WHEN he was running for president in 1999, Al Gore made the unforgettable claim in a CNN interview that he had, in fact, invented the internet.

At least that's how the now infamous remark has been translated over the years. His actual words were a little more garbled. "During my service in the United States Congress," he said, "I took the initiative in creating the internet."

Paris Hilton, the hotel heiress and consummate socialite of the early 2000s, made an equally bold assertion on Wednesday, telling W magazine that she had invented the selfie.

Unlike Gore, the 36-year-old "celebrity entrepreneur" of reality show and sex tape fame didn't seem to equivocate. Per W magazine:

"Despite Hilton's longtime dependency on various cellular devices, it is perhaps visionaries like Steve Jobs who are indebted to her, seeing that it was Hilton who took their creations beyond their wildest expectations, inventing along the way the maligned but ubiquitous selfie.

"'If a beeper had a camera, I would have taken a selfie with it,' said Hilton later, agreeing that she was truthfully the matriarch of the modern phenomenon. 'I think I have a selfie from when I was a little kid, like on a disposable camera.'"

The story goes on to say that Hilton was "shaping up to be a pioneer and prophet of the zeitgeist as we know it," having proved that "you can get paid to be yourself, and that 'yourself' can be a multi-hyphenated entity."

"She did this all without a publicist, a stylist, glam squad, or social media," the story says.

Few would deny that Hilton turned the celebrity world on its head in the early aughts. She represented a new breed of socialite, bursting into pop culture at a time when jewel-encrusted Motorola flip phones were a status symbol and Snapchat wasn't even a gleam in an app developer's eye.

As Washington Post fashion critic Robin Givhan opined during this year's New York Fashion Week: "There were plenty of party girls before her, but Paris - we're still on a first-name basis with her - managed to monetize empty fame. And she did it without the help of Instagram. She laid the groundwork for the Kardashians. God bless, Paris."

Whether any of that qualifies Hilton to anoint herself inventor of the selfie, well, that's a different story.

For starters, she may have to contend with Karl Baden, a 64-year-old college professor in Massachusetts. Baden has been snapping self portraits almost every day since Feb. 23, 1987, as part of an ongoing art project, the Associated Press reported earlier this year.

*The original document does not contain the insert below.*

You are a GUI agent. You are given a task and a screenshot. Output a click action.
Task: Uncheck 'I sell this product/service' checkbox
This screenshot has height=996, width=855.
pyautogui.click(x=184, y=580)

Over the past three decades, he has amassed almost 11,000 photos of himself, all headshots, all with the same neutral facial expression. Not quite the smirking, cockeyed fashionista that Hilton presents to her 6.9 million Instagram followers, but fans have nevertheless dubbed Baden the "father of the selfie."

Steve Sasson, the creator of the first digital camera, has also been accused of enabling the selfie phenomenon. Sasson's 8-pound, 0.01-megapixel black-and-white digital camera was created at Kodak in 1975. Forty-some years later, Sasson says, he's dealing with the "law of unintended consequences."

"I get blamed for selfies," he told The Post's Matt McFarland in 2015. "They do it just to get a rise out of me or something."

Of course, people have been taking self-portraits for as long as they've been using cameras. But it wasn't until 2013 that "selfie" became fully enshrined in the English language, earning the Oxford Dictionaries "word of the year" distinction.

According to Oxford, the first recorded usage of the word traces back to a 2002 post in an Australian online forum, where one commenter used it to describe a picture taken of his or her bloody lip, apparently the result of a drunken night out. Social media and photo sharing sites such as Flickr helped popularize the word over the following years, and by 2012 it was frequently popping up in mainstream media.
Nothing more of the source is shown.